Jim McLaren

Personal information
- Date of birth: 12 July 1897
- Place of birth: Falkirk, Scotland
- Date of death: 16 November 1975 (aged 78)
- Place of death: Leicester, England
- Position: Goalkeeper

Youth career
- Bonnybridge Heatherbell

Senior career*
- Years: Team / Apps / (Gls)
- 1919–1922: Stenhousemuir / 37 / (0)
- 1922–1927: Bradford City / 155 / (0)
- 1927–1933: Leicester City / 170 / (0)
- 1933–1939: Watford / 194 / (0)

International career
- Scotland schools

= Jim McLaren =

Scottish footballer

James McLaren (12 July 1897 – 16 November 1975) was a Scottish professional footballer. He played as a goalkeeper.

== Career ==
Born in Falkirk, Stirlingshire, McLaren was Scotland's goalkeeper in their first ever schools international match, against England.

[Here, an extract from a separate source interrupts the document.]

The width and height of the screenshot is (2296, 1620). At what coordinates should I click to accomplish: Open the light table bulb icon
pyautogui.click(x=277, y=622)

During his senior career, McLaren played in Scottish football for Bonnybridge Heatherbell and Stenhousemuir, initially in the Central League. His last season at Stenhousemuir was 1921–22, the club's first ever season in the Scottish Football League. In May 1922 McLaren transferred to English club Bradford City. He played for them for five seasons, before spending a further six at fellow Football League club Leicester City.

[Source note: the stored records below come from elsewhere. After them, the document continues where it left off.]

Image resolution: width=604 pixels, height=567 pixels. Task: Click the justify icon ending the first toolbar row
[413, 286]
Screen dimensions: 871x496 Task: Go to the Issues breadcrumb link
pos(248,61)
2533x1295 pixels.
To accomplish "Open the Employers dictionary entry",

McLaren joined Watford in October 1933, aged 36. Under the management of Neil McBain and latterly Bill Findlay, he made 194 appearances in the Third Division South, 14 in the FA Cup and 18 in the Third Division South Cup. Prior to McLaren's arrival, Watford's best finish in the division was sixth place. By contrast, during McLaren's five full seasons at the club, Watford finished fourth three times, fifth once and sixth once. Aged 40, McLaren kept goal as Watford won the 1937 Third Division South Cup.

McLaren died in Leicester on 16 November 1975, aged 78.